Text to read:
········

You are viewing a plain text version of this content. The canonical link for it is here.
Posted to general@hadoop.apache.org by Guillaume percoclap <pe...@gmail.com> on 2014/04/09 22:01:10 UTC

Re: Import only Delta from SDL DB using Sqoop

Hi thanks for this answer.

So should use this kind of command since my SQL table to import is based on
row ID values:

sqoop import  --check-column "PersonID" --incremental "append" --last-value
30

so it will only import new entries greather than ID 30. But If I want to
automate, of course I cannot check each day what is the current ID and
modify the script manually.
So what would be the best way to automatically only import last entries
greather than the last ID imported?
Thanks for all



2014-03-30 22:41 GMT+02:00 Peyman Mohajerian <mo...@gmail.com>:

> There are two ways, based on id or timestamp, here is the clear
> documentation:
>
> https://sqoop.apache.org/docs/1.4.2/SqoopUserGuide.html#_incremental_imports
>
>
> On Sun, Mar 30, 2014 at 12:58 PM, Guillaume percoclap
> <pe...@gmail.com>wrote:
>
> > Hi
> >
> > Using tool SQOOP, how could I import only differential data generated
> since
> > the last import for SDL DB please?
> >
> > Let say I run first this command: sqoop import-all-tables --connect
> > 'jdbc:sqlserver://xxxxssxs.com ;username=user1;password=xxxxx'
> > --hive-import
> >
> > and the next day I want to import only modified/added/deleted data, is it
> > existing a specific command allowing to do that?
> >
> > Thanks in advance
> >
> > Perco
> >
>

Re: Import only Delta from SDL DB using Sqoop

Posted by Guillaume percoclap <pe...@gmail.com>.
exact it works well. concerning SQL DB import using sqoop for a complete
DB, what are best practices?
Launch a sqoop job for each table indicating what it the incremental mode?
Thanks for your helpful advices




2014-04-09 22:13 GMT+02:00 Peyman Mohajerian <mo...@gmail.com>:

> In the same document/site it talks about 'saved jobs' basically a
> placeholder for the last value. You can of course store the last value on
> your own and pass it each time.
>
>
> On Wed, Apr 9, 2014 at 4:01 PM, Guillaume percoclap <percoclap@gmail.com
> >wrote:
>
> > Hi thanks for this answer.
> >
> > So should use this kind of command since my SQL table to import is based
> on
> > row ID values:
> >
> > sqoop import  --check-column "PersonID" --incremental "append"

········

Material:
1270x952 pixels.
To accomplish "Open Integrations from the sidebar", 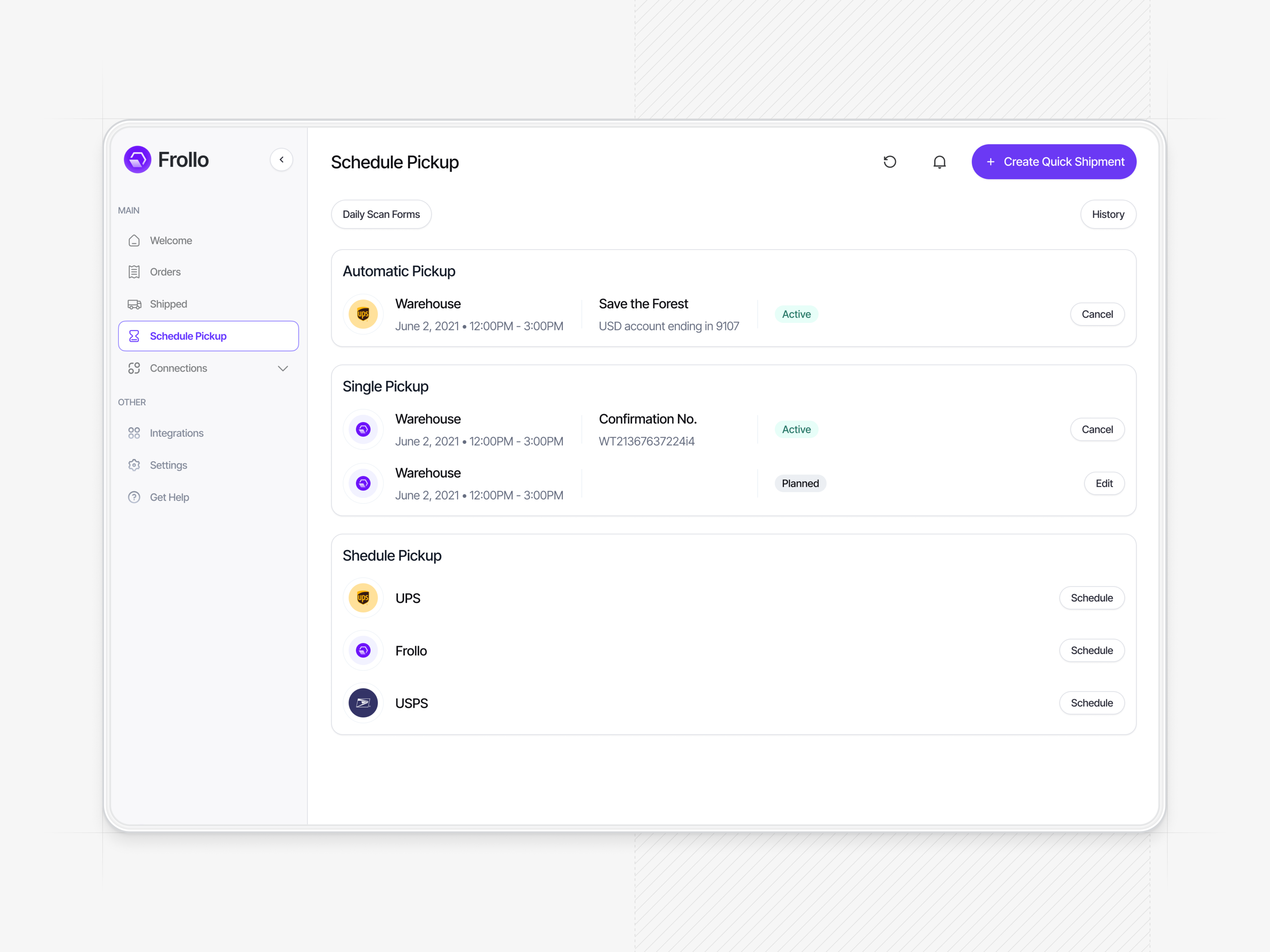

········

Prompt 1: In the Sqoop incremental import thread, what two bases for importing only new data does the first reply name?
Prompt 2: Carry on the Sqoop incremental import thread from the point where it stops.

Task result 1: An ID or a timestamp.

Task result 2:
> --last-value
> > 30
> >
> > so it will only import new entries greather than ID 30. But If I want to
> > automate, of course I cannot check each day what is the current ID and
> > modify the script manually.
> > So what would be the best way to automatically only import last entries
> > greather than the last ID imported?
> > Thanks for all
> >
> >
> >
> > 2014-03-30 22:41 GMT+02:00 Peyman Mohajerian <mo...@gmail.com>:
> >
> > > There are two ways, based on id or timestamp, here is the clear
> > > documentation:
> > >
> > >
> >
> https://sqoop.apache.org/docs/1.4.2/SqoopUserGuide.html#_incremental_imports
> > >
> > >
> > > On Sun, Mar 30, 2014 at 12:58 PM, Guillaume percoclap
> > > <pe...@gmail.com>wrote:
> > >
> > > > Hi
> > > >
> > > > Using tool SQOOP, how could I import only differential data generated
> > > since
> > > > the last import for SDL DB please?
> > > >
> > > > Let say I run first this command: sqoop import-all-tables --connect
> > > > 'jdbc:sqlserver://xxxxssxs.com ;username=user1;password=xxxxx'
> > > > --hive-import
> > > >
> > > > and the next day I want to import only modified/added/deleted data,
> is
> > it
> > > > existing a specific command allowing to do that?
> > > >
> > > > Thanks in advance
> > > >
> > > > Perco
> > > >
> > >
> >
>

Re: Import only Delta from SDL DB using Sqoop

Posted by Peyman Mohajerian <mo...@gmail.com>.
In the same document/site it talks about 'saved jobs' basically a
placeholder for the last value. You can of course store the last value on
your own and pass it each time.


On Wed, Apr 9, 2014 at 4:01 PM, Guillaume percoclap <pe...@gmail.com>wrote:

> Hi thanks for this answer.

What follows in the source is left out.